Chapter 8

One hot summer’s day in early August 1944, we were sitting near the opening of our secret room trying to breathe some outside air. The owner of the hut was looking out the window.

Suddenly, he hurried over to our corner and told us to quickly close the opening to our underground room. He said he’d seen German armored vehicles coming down the road. We hurried to do as he said and sat in tense silence. After a short time, we were startled by insistent pounding on the opening. We thought we’d been discovered and our end had come.

Then we heard him yelling, “Open up! You can come out! You’re free! Those aren’t the Germans, they’re the Russians. It’s a Russian expeditionary force. I saw them with my own eyes and a neighbor who knows Russian even spoke with them!”

We remained seated, as if rooted to the spot. All of us had tears in our eyes. We couldn’t believe what he was saying. Was it possible the nightmare was over and our dreams were coming true? We climbed up into the hut as free people for the first time in years.

Of the nine hundred Jews who had fled the ghetto before its liquidation, our group and one other Jewish man were the only ones to survive.

Rachelka never came back. One last time, I went to the cellar where she and her family had hidden. The place was still in shambles, though it had been turned into a storage space by a town resident who lived nearby. He’d filled it with junk collected from the ghetto. I went down there and across from me, the words “We’re safe” – written by Rachelka – were still visible on the wall. My own name also appeared underneath her message, just as before.

I left the cellar with a heavy heart and headed for the forest to seek out our old meeting place at “The Twins.” I recognized the place, more or less. The natural bench formed by the split trunks and the trees towering above were gone. That entire part of the forest had been chopped down by the townsfolk for kindling during the war. From there I continued to “The Thick Tree,” our meeting spot next to the stream. Here, everything was exactly the same as before: the tree, its canopy and the shade cast on the grass. The water burbled as always. Only Rachelka was missing from the picture. I took my pocketknife and scratched her name and my name and the date into the bark.

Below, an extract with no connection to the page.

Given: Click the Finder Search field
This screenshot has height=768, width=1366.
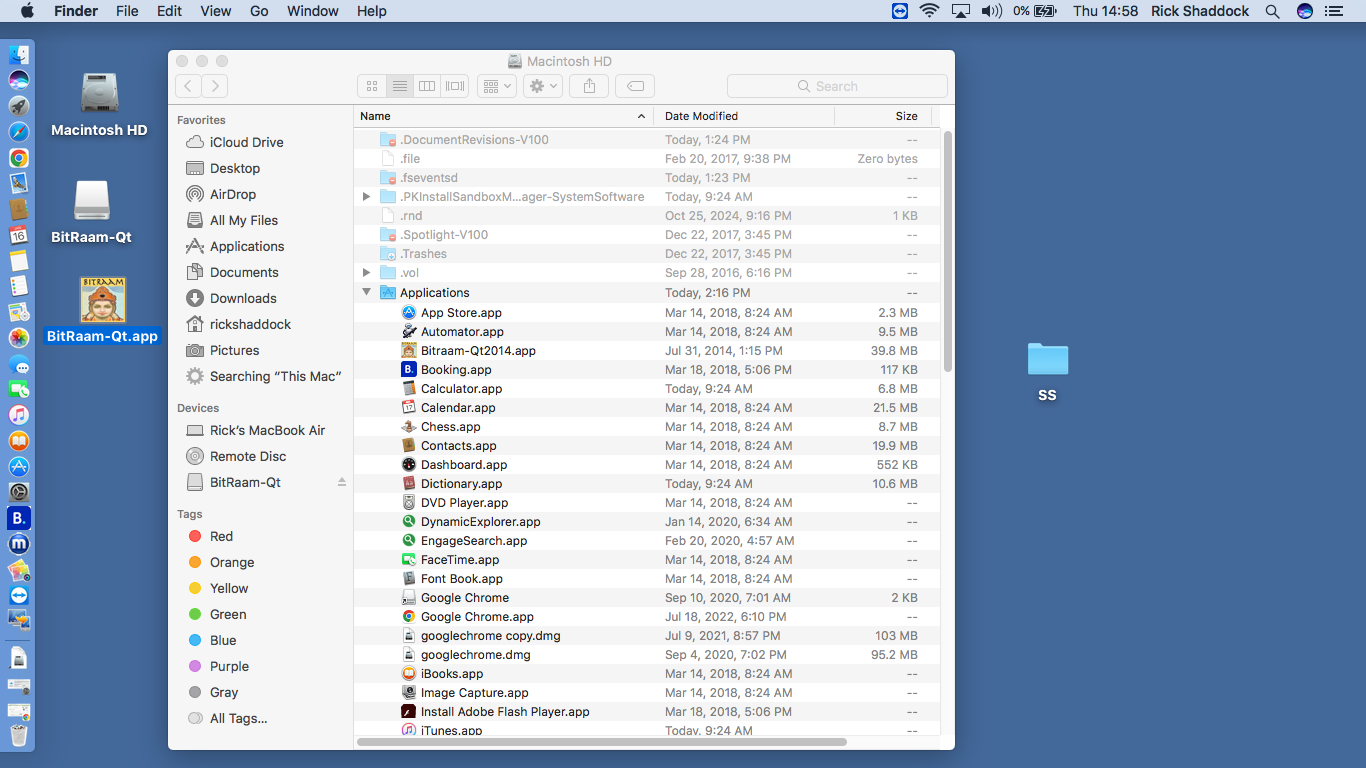Looking at the screenshot, I should (837, 86).
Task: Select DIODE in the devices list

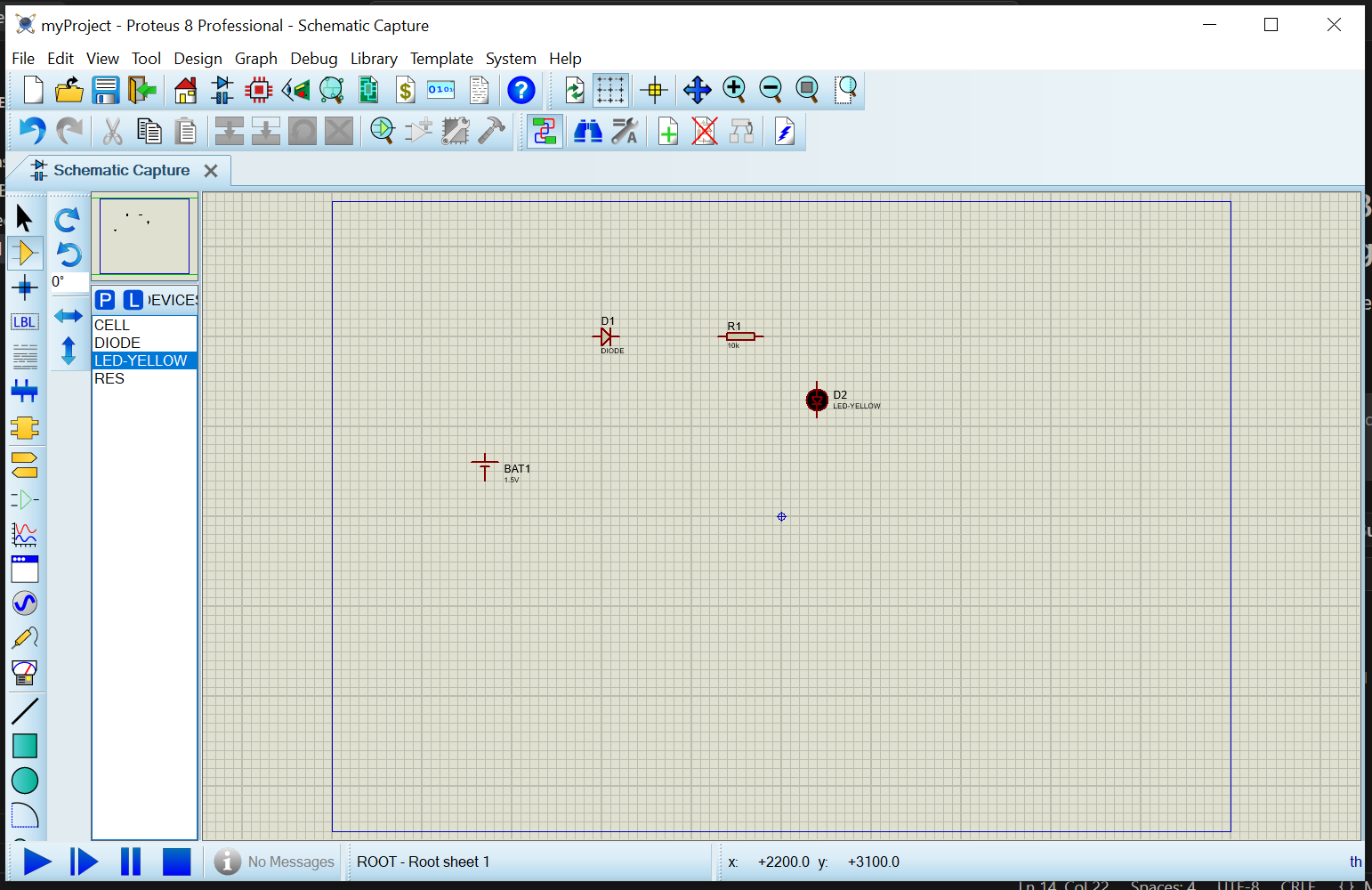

When I finished, I sat down on the bank, looked into the clear water, listened to the rustle of the leaves and waited for Rachelka to sneak up behind me and cover my eyes and ask, “Guess who?” I would then name all the children, one by one, to delay the end of the game. I can again feel the pleasant touch of her fingers, as if her arms still embrace my head. I don’t turn this way or that, lest I surprise her and spoil our game.

But Rachelka doesn’t come.

I went to the city council secretary, the man who’d been willing to help her and had given her his parents’ address, her destination when she jumped from the moving train. Maybe she was sick and was therefore delayed? But there was no illness keeping Rachelka away. Since the liquidation of the ghetto, the secretary had visited his parents several times. They told him that Rachelka had never made it to their home.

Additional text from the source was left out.